§ **Problem statement**: Reproduce the listing below word for word, from its first line up to and including the line that contains "What do you see at coordinates (34, 1054)".

§ **Provided information**:
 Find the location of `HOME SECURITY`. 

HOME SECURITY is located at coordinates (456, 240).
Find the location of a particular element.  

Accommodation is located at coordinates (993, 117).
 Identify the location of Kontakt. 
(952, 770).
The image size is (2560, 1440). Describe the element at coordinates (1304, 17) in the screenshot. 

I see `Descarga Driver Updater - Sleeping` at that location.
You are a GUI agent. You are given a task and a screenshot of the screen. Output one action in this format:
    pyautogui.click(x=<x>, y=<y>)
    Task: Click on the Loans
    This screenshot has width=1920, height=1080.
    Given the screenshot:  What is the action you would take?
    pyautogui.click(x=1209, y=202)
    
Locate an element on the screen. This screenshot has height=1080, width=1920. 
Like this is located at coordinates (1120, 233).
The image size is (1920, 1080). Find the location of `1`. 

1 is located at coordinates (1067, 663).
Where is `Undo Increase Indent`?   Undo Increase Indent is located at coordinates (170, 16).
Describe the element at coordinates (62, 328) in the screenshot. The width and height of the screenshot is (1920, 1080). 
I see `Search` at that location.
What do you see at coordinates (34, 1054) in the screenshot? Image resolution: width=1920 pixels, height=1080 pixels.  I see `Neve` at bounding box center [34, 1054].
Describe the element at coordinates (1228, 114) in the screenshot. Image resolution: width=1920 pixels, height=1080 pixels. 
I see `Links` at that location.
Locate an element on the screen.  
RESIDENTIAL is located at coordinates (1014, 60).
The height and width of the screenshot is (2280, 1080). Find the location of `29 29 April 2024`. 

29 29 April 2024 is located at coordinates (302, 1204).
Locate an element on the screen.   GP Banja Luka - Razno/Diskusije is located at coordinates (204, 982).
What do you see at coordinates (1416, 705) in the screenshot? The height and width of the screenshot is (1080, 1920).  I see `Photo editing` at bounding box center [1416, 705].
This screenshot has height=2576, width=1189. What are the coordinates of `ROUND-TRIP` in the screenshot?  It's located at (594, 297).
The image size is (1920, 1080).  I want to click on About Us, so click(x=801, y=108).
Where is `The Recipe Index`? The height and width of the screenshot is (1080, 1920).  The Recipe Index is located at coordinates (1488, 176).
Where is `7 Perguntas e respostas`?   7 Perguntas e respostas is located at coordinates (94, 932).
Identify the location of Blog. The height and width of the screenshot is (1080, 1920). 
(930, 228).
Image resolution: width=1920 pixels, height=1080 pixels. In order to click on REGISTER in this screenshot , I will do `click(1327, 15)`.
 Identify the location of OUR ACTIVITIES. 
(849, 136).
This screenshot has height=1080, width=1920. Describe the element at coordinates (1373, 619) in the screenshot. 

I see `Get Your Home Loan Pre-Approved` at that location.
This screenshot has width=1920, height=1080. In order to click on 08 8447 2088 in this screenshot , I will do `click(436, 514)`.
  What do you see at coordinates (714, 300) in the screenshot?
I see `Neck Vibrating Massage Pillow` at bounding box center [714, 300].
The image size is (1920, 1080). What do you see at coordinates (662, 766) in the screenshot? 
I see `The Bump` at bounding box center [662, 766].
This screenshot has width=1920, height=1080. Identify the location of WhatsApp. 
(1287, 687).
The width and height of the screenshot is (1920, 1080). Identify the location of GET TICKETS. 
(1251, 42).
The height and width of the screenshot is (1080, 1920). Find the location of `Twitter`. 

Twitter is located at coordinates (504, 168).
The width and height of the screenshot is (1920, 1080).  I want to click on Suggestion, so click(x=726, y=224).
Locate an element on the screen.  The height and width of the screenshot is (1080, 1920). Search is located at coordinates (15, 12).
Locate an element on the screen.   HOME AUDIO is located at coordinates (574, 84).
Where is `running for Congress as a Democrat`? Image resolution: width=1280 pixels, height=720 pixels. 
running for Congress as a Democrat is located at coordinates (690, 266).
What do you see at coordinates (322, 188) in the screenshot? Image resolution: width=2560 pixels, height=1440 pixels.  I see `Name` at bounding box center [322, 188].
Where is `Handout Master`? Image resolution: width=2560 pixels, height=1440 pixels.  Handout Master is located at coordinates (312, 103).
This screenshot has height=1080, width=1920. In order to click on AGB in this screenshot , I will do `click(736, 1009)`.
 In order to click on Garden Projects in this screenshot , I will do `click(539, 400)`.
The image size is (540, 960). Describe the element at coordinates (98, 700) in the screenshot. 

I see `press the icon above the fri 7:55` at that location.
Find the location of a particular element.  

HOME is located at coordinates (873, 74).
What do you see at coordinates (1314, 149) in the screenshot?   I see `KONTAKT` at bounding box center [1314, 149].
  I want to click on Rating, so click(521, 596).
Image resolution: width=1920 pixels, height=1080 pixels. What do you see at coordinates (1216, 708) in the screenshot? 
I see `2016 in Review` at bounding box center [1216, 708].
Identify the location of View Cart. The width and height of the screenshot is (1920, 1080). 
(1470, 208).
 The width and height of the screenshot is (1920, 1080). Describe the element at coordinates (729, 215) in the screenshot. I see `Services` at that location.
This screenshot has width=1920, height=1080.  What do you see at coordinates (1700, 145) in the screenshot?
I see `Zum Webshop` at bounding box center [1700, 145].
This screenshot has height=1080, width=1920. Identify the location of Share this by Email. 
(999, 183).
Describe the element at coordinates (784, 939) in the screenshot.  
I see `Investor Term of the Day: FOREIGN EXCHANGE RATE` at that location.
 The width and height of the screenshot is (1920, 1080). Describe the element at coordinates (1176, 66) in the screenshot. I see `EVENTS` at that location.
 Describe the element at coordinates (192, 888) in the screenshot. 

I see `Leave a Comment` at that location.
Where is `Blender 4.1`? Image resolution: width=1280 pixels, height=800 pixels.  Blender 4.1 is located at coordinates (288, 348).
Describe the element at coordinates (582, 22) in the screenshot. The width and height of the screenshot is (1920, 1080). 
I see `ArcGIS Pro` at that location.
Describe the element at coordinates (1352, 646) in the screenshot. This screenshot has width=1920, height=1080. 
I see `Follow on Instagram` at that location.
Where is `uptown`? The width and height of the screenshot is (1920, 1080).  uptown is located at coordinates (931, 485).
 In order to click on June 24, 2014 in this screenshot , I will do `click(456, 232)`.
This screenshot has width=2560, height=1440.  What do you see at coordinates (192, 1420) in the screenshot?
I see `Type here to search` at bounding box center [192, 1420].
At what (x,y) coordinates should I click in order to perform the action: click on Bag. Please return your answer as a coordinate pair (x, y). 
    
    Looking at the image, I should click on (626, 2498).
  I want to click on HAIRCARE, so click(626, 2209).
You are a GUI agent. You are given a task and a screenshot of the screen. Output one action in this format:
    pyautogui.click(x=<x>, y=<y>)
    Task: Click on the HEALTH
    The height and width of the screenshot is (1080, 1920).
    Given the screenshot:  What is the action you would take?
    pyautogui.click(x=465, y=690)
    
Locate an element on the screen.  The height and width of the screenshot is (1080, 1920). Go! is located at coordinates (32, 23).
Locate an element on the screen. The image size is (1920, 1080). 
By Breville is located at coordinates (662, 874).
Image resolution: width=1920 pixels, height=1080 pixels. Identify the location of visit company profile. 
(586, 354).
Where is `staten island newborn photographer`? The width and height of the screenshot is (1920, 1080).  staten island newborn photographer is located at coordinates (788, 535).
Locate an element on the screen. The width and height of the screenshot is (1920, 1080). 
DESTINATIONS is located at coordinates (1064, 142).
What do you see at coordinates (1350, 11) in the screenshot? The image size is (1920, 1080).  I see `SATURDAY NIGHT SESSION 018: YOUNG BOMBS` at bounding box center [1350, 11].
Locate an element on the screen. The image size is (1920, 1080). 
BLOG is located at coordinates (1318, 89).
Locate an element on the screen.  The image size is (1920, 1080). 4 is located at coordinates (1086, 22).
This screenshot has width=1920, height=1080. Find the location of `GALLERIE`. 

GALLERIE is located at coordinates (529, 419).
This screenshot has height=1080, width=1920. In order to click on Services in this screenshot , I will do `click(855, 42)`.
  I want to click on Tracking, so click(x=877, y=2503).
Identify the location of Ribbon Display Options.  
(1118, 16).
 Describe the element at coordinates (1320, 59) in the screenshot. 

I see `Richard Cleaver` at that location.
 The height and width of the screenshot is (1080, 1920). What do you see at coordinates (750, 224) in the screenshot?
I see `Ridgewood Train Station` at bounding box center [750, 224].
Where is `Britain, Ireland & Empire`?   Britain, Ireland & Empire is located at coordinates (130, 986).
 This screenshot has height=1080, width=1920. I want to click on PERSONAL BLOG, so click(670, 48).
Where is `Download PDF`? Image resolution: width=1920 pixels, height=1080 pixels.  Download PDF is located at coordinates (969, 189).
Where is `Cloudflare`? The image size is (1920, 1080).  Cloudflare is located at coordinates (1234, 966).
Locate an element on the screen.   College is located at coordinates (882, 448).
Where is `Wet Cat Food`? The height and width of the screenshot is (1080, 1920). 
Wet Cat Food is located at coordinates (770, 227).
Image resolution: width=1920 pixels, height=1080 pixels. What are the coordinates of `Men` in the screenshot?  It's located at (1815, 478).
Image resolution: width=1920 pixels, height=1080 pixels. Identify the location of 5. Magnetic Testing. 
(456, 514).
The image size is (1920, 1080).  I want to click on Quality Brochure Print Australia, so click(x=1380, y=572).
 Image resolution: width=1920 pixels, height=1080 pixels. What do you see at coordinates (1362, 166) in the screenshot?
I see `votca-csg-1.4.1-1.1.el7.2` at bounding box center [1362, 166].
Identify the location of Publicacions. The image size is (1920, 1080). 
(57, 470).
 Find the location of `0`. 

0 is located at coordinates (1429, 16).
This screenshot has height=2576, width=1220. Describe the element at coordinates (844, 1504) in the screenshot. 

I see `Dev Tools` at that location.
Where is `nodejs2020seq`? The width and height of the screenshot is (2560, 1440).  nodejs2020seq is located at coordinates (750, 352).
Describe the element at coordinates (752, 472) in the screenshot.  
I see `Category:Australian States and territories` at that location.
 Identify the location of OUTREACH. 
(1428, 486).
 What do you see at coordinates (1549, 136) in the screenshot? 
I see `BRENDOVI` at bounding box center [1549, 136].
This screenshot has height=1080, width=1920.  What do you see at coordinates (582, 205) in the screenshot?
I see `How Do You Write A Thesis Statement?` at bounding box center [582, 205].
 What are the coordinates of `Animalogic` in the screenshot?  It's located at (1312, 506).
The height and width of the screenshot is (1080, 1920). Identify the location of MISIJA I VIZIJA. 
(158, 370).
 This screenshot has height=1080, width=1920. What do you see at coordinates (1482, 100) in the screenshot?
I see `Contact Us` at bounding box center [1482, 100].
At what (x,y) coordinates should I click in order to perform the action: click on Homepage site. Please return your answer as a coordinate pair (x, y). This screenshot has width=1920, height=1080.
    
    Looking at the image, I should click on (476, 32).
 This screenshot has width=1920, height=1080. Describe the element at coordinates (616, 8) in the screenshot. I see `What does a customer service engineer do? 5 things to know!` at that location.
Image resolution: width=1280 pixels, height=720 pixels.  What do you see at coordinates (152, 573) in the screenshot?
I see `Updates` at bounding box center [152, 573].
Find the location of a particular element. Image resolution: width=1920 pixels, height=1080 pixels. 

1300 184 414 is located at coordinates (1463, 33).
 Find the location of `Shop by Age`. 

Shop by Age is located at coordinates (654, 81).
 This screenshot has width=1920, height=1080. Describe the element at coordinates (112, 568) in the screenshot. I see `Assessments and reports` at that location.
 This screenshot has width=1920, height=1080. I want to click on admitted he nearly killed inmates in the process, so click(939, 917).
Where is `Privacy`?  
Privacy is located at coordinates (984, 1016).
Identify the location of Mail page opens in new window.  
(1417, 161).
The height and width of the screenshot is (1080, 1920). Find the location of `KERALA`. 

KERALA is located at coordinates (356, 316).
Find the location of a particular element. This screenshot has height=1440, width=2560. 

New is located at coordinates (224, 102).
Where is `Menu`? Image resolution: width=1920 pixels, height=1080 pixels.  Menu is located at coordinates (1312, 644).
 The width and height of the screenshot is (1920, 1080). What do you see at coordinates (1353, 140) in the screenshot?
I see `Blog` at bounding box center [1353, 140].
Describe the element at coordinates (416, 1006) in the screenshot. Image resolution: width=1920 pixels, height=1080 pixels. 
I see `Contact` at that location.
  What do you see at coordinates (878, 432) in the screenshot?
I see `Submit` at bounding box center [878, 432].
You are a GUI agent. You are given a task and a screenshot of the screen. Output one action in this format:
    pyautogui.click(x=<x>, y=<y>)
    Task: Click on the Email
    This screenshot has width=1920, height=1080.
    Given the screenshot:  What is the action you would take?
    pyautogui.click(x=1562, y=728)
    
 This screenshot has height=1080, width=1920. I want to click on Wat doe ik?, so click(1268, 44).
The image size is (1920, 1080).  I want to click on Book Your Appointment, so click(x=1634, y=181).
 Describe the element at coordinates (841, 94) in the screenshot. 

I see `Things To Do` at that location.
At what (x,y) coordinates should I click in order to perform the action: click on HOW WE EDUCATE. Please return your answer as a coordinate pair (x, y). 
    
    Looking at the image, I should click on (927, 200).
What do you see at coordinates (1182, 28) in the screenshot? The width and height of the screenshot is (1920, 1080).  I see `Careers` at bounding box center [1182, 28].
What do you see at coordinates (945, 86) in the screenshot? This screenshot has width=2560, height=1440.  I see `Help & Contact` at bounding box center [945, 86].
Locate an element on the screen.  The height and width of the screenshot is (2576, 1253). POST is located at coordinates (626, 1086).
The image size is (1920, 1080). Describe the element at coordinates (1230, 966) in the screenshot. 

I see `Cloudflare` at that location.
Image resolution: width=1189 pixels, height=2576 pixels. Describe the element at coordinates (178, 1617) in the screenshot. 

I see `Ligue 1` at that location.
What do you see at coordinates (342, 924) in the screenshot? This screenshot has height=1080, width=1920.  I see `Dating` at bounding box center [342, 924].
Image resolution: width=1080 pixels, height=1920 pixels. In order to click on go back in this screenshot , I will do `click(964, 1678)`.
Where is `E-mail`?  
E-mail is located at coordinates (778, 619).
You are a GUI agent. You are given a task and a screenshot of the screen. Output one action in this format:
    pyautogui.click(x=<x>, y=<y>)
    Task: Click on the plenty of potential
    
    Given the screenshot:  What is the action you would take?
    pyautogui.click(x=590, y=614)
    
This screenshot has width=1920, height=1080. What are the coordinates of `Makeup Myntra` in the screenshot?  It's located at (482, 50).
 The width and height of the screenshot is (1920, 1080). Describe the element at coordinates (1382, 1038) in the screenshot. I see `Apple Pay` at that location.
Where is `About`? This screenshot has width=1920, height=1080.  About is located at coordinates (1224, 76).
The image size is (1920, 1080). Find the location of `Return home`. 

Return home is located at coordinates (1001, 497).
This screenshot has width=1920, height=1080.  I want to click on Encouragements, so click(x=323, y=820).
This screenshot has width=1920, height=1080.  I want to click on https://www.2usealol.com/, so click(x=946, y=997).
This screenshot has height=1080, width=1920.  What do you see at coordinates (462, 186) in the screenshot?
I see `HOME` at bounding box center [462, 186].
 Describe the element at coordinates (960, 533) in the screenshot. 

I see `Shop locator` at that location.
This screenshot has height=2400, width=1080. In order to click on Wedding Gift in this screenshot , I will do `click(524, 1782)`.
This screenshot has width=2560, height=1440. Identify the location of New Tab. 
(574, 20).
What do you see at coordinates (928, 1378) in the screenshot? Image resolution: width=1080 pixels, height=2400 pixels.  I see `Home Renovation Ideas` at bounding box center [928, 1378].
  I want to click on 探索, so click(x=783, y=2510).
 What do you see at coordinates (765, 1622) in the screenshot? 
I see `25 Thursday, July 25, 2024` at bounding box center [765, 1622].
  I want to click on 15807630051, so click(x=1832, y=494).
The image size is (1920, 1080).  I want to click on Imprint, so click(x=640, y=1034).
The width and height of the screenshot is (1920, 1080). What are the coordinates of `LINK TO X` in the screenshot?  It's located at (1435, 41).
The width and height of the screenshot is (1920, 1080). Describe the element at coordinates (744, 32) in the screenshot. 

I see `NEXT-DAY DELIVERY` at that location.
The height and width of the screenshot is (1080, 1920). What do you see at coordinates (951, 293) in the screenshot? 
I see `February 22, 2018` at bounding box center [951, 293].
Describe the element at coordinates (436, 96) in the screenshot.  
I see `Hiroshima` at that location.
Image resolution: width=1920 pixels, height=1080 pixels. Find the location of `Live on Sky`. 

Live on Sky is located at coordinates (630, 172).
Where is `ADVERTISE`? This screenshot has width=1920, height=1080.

§ **Problem solution**:
 Find the location of `HOME SECURITY`. 

HOME SECURITY is located at coordinates (456, 240).
Find the location of a particular element.  

Accommodation is located at coordinates (993, 117).
 Identify the location of Kontakt. 
(952, 770).
The image size is (2560, 1440). Describe the element at coordinates (1304, 17) in the screenshot. 

I see `Descarga Driver Updater - Sleeping` at that location.
You are a GUI agent. You are given a task and a screenshot of the screen. Output one action in this format:
    pyautogui.click(x=<x>, y=<y>)
    Task: Click on the Loans
    This screenshot has width=1920, height=1080.
    Given the screenshot:  What is the action you would take?
    pyautogui.click(x=1209, y=202)
    
Locate an element on the screen. This screenshot has height=1080, width=1920. 
Like this is located at coordinates (1120, 233).
The image size is (1920, 1080). Find the location of `1`. 

1 is located at coordinates (1067, 663).
Where is `Undo Increase Indent`?   Undo Increase Indent is located at coordinates (170, 16).
Describe the element at coordinates (62, 328) in the screenshot. The width and height of the screenshot is (1920, 1080). 
I see `Search` at that location.
What do you see at coordinates (34, 1054) in the screenshot? Image resolution: width=1920 pixels, height=1080 pixels.  I see `Neve` at bounding box center [34, 1054].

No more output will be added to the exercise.